Honoring Sen. John McCain shouldn’t be seen as coming at the expense of someone else, but that’s how some Republicans are trying to spin it.

When Sen. John McCain died on Saturday, his longtime colleague Sen. Chuck Schumer (D – N.Y.) and McCain’s fellow senator from Arizona, Jeff Flake, wasted no time in crafting a bill that would change the name of the capitol-adjacent Russell Senate Office Building to honor McCain. A clearly fitting tribute to a man who spent his life in service of America and Arizonans.

Within a day, some in the Senate began to push back on the idea, claiming former Sen. Richard Russell, whom the building is currently named after, was a great senator and his name shouldn’t be removed.

Sens. Richard Shelby (R-Al.) and David Perdue (R-Ga.) both spoke up for the former senator who served from 1933 until his death in 1971.

“Senator Russell was a well respected man from the South and up here too,” said GOP Sen. Richard Shelby (Ala.), adding that he was “a man of his time.”

“He was a well-respected senator,” Shelby said.

“This is a guy who was a giant of the Senate,” Perdue said. “So this renaming thing because of one issue, you know, is somewhat troubling. The fact that it’s been brought into this John McCain thing I think is inappropriate.”

Sen. Russell, a Democrat from Georgia, is seen as a controversial figure in light of his opposition to the Civil Rights Act. It’s not like his name is being ripped down as the equivalent of a Confederate statue. It should not be seen as a slight against Sen. Russell’s legacy.
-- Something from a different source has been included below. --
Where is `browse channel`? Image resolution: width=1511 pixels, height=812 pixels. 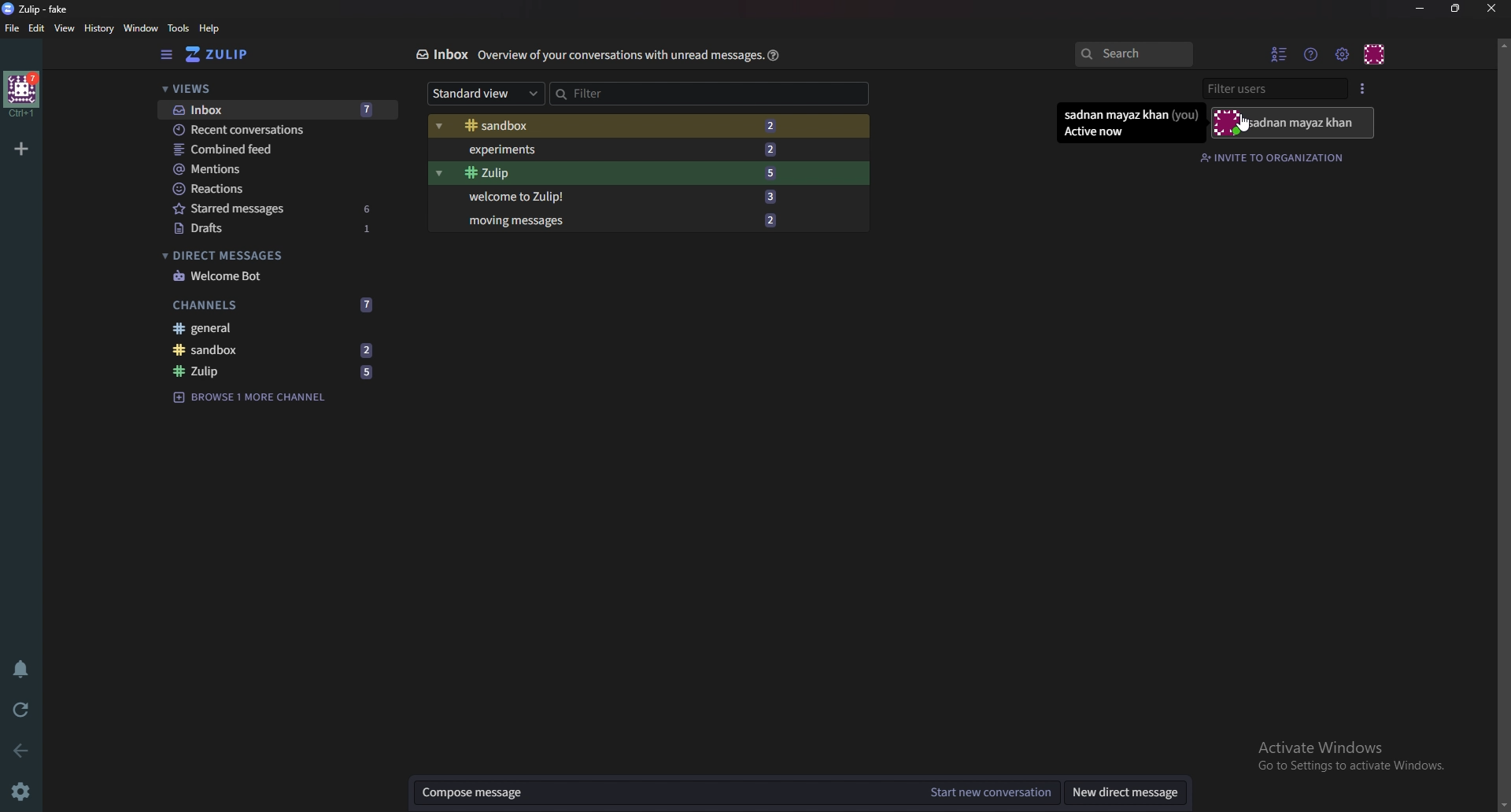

Unlike monuments built for a specific person — i.e. the Washington Monument or Lincoln Memorial — buildings, like streets, are among the things meant to be renamed to reflect the times. The Senate office building exists regardless of whether Sen. Russell or Sen. McCain existed. The building, which opened in 1909, existed for over 60 years without the name Russell attached to it.
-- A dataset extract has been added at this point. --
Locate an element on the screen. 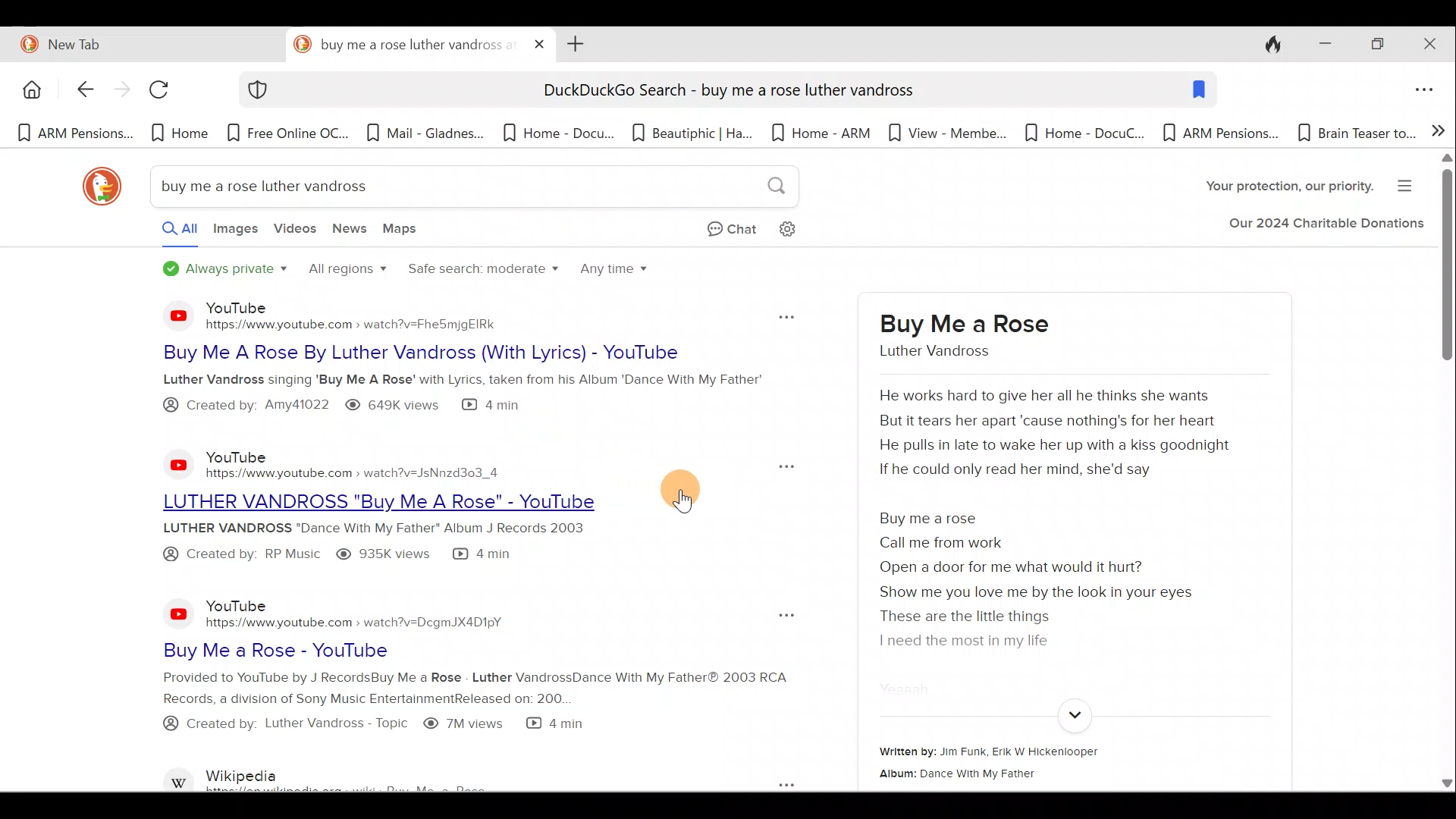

It’s worth noting that no one currently holding office as a U.S. Senator today was in office while Russell was there. Sen. Patrick Leahy (D-Vt.), the current longest serving senator, wasn’t elected to the Senate until almost four years later.
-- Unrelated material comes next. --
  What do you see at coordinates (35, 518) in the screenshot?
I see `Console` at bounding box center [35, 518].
Changing the name to honor someone else for a few decades should not be controversial. The alteration would reflect the most recent past of modern American history and as such, more meaningful to those who actually work there. At the same time, changing the name doesn’t have to be done while denigrating a man long dead or seen as stomping on his legacy.

In the end, Majority Leader Sen. Mitch McConnell and his “gang” will ultimately come up with recommendations and proposals on how best to honor John McCain. If renaming the Russell Senate Office Building to the McCain Senate Office Building is one of them, one can only hope GOP senators currently sour on the idea will stop and reflect that it’s appropriate and fitting, and not a rejection of Richard Russell.

And, for Pete’s sake, let the president hold his tweeting fingers from chiming in on something in which he has no authority or business.